上野国八ノ宮・火雷神社。
*火雷神社境内*
天然の鳥居かという立派な松が出迎えてくれた、
コチラは群馬県佐波軍玉村町の火雷神社。
「火雷」は「ほのいかづち」とも「からい」とも読まれる。
そんなに大々的でもなく、
この村の神社ですよというような風貌で鎮座しているが
ここは上野国八ノ宮である。
前回記事を書いた七ノ宮・小祝神社の1個下だ。
どの神様宅か分からないのだが、
前回見たときは普通に建ってるだけだった。
なんか今回は地鎮祭みたいに囲われてる。
なんだろう。
今日はこの神様にとって特別な日なのか?
本殿を見てみると、
ぐるりと一周七福神デザインのようだ。
恵比寿・寿老人(か?)↑
毘沙門天・大黒天・福禄寿↓
(福禄寿ってはしご架けて剃髪してもらってたのか…)
そして弁財天・布袋様↓
この七福神はあんまり好きな顔ではないが、
その上や横の彫刻も細かくて手は込んでいるみたいだ。
こちらが拝殿。

- _課題_
本文によると、「火雷」はどのように読まれますか？

- _データ_
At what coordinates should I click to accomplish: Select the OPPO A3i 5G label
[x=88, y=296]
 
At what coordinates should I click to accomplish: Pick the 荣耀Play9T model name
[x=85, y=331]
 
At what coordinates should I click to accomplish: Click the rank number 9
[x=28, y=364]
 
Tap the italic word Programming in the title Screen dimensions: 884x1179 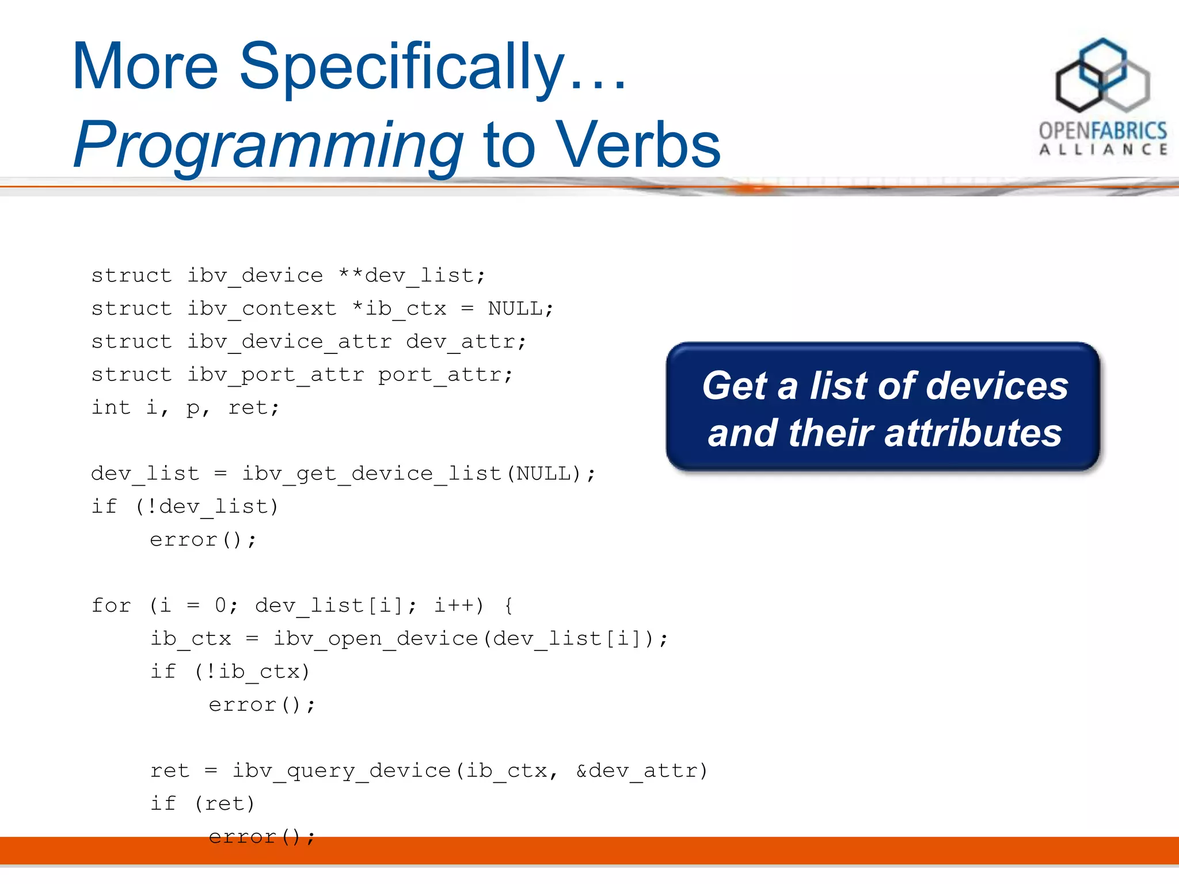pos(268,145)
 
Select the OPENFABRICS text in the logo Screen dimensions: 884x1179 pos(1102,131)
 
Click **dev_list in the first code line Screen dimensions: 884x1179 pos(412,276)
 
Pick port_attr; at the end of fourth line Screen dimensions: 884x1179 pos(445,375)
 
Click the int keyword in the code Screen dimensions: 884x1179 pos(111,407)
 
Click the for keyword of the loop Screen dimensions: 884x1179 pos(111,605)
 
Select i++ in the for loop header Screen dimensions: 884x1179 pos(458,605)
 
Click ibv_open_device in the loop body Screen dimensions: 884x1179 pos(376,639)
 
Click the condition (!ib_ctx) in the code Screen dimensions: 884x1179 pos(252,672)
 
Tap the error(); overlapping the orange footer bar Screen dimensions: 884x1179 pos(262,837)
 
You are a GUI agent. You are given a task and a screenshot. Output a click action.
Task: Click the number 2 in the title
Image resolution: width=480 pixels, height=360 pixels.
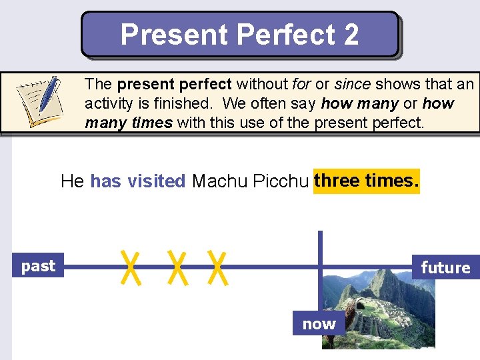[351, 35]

---

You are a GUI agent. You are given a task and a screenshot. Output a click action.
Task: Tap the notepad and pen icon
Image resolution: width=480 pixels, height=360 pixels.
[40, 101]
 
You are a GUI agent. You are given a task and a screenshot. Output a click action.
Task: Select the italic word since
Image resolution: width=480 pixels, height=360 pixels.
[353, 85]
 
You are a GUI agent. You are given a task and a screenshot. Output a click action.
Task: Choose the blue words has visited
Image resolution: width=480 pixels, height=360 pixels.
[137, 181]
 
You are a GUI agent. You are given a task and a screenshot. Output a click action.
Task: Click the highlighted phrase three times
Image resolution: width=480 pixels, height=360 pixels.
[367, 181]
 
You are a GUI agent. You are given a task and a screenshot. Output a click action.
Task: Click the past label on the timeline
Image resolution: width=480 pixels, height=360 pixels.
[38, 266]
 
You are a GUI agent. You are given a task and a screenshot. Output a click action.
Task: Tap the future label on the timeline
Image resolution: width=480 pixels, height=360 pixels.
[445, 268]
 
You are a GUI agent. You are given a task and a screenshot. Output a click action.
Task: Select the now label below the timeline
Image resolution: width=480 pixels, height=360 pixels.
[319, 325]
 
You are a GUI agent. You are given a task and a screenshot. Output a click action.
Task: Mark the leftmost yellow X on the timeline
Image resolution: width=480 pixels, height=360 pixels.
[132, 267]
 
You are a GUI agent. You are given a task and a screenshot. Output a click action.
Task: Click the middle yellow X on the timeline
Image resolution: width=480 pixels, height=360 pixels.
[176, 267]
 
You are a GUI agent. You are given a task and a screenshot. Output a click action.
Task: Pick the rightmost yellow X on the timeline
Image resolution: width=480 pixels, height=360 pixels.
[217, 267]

- _解答_
「ほのいかづち」とも「からい」とも読まれます。